SHORT EXERCISE:
Rewrite the lines starting at the one containing "Given: Open File Station from the desktop" and ending at the one containing "Looking at the" as a numbered list, skipping blank lines and leaving out the pictures.

DATA TO PROCESS:
--- begin ---
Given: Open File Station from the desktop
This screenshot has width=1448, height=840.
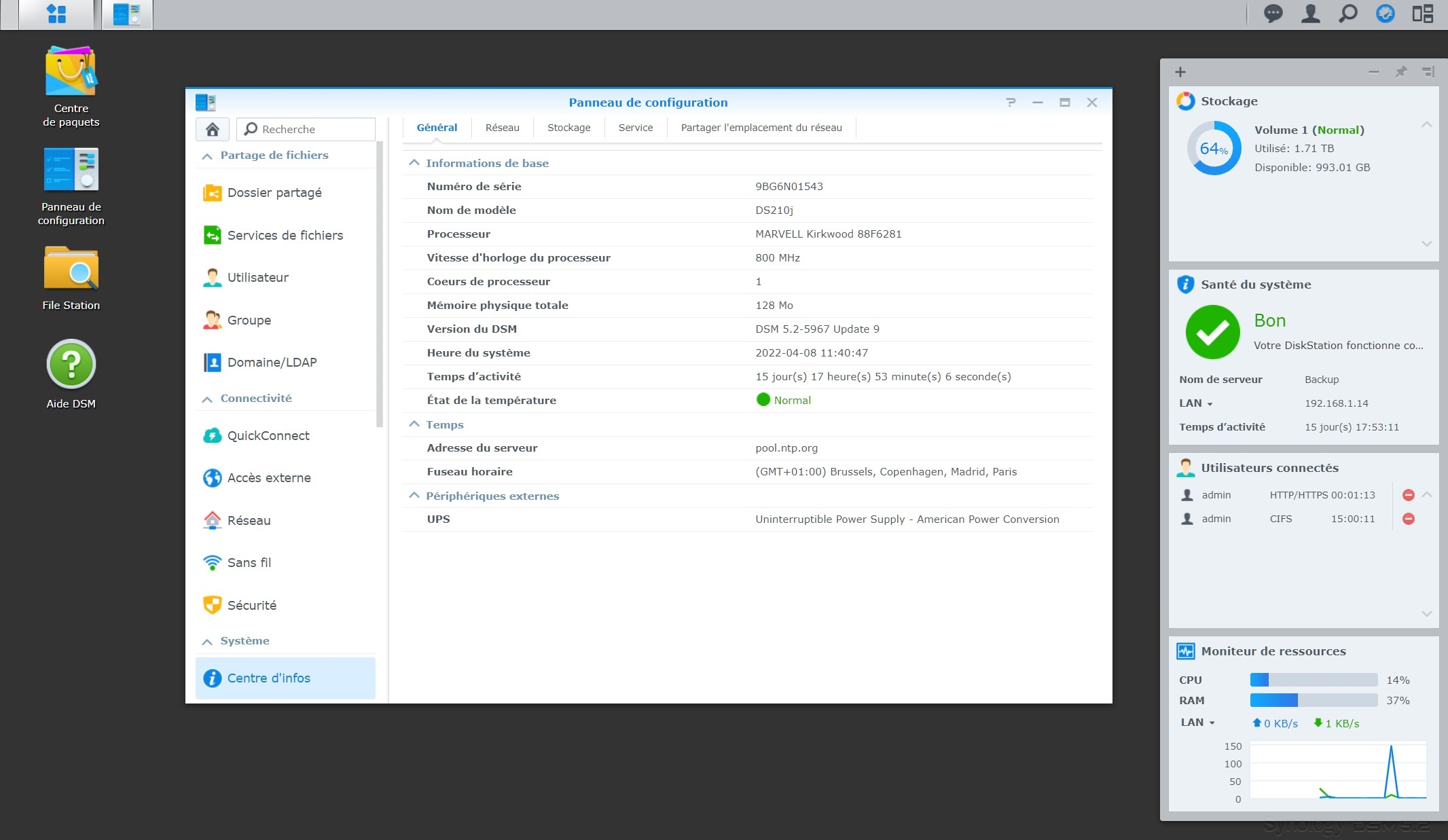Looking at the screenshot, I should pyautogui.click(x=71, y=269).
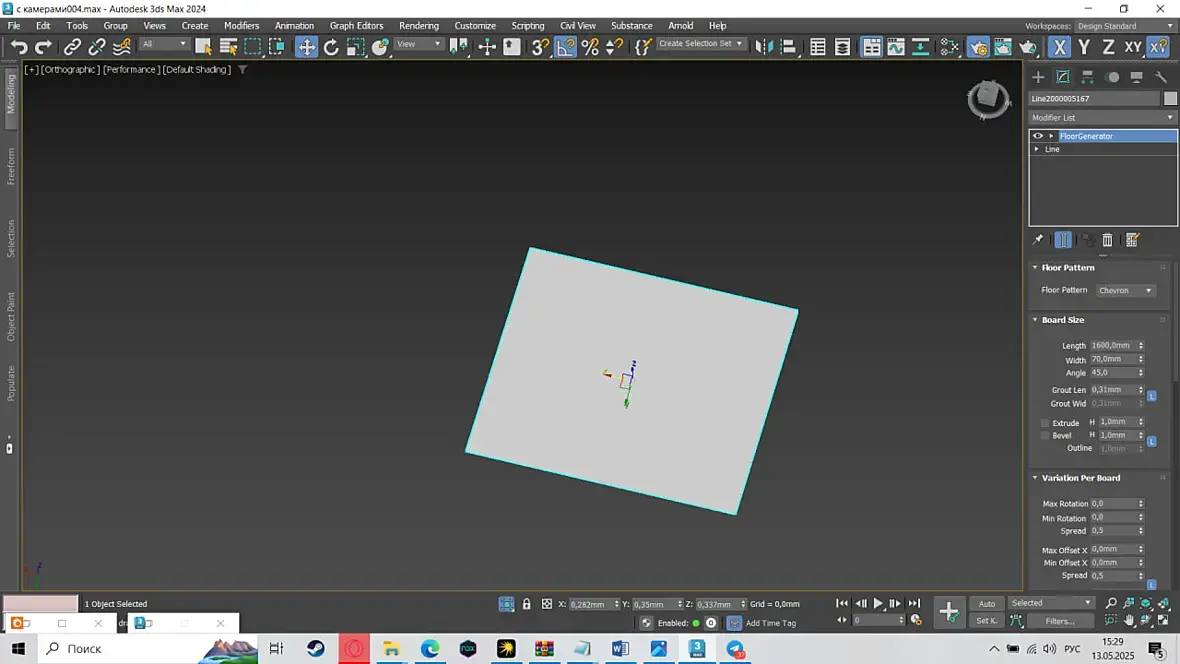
--- end ---
--- begin ---
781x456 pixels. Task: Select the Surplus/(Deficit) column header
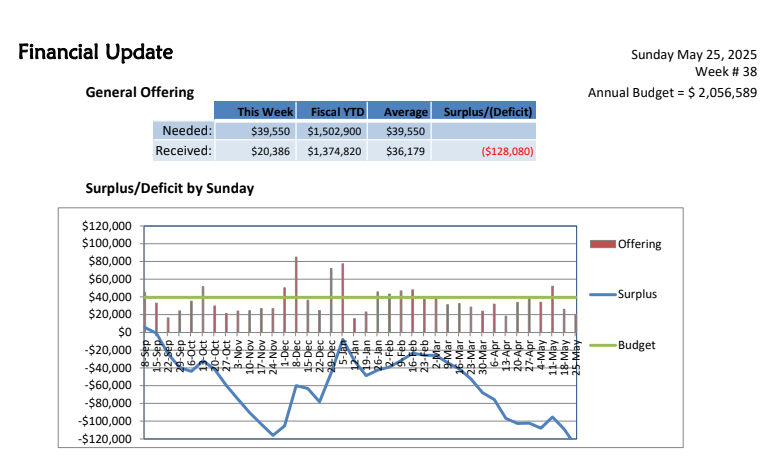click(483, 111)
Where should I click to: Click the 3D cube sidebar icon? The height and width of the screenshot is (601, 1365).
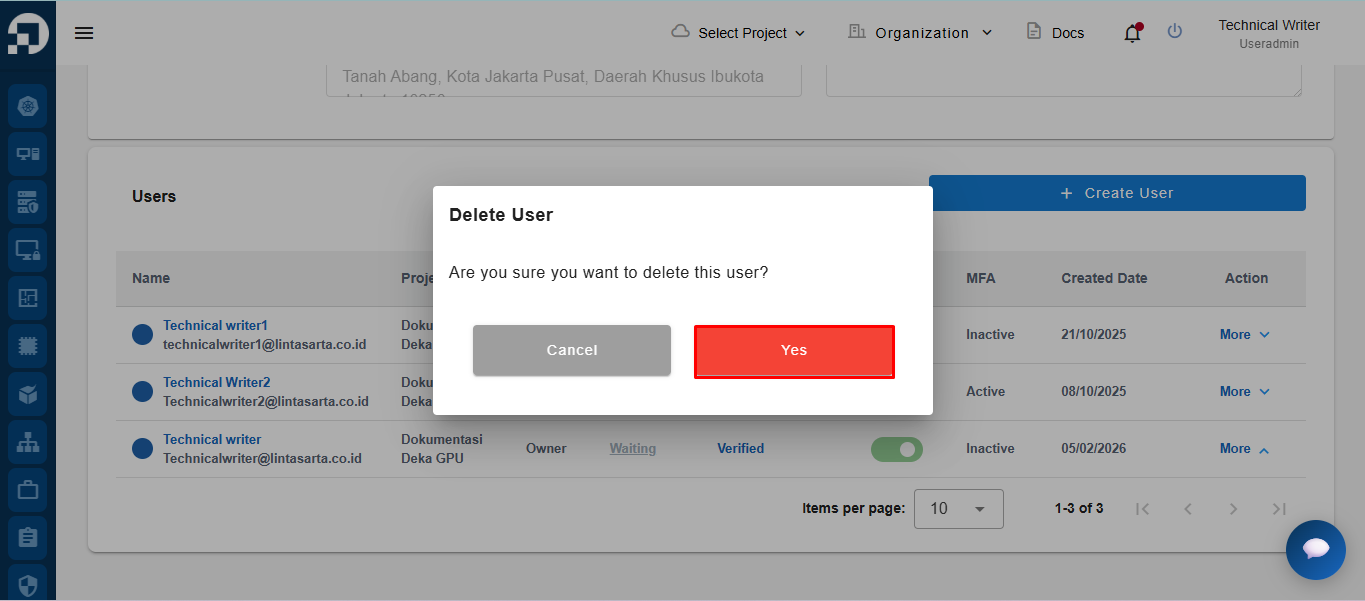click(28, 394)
--- end ---
CORRECT RESULT:
1. Given: Open File Station from the desktop
2. This screenshot has width=1448, height=840.
3. Looking at the screenshot, I should pyautogui.click(x=71, y=269).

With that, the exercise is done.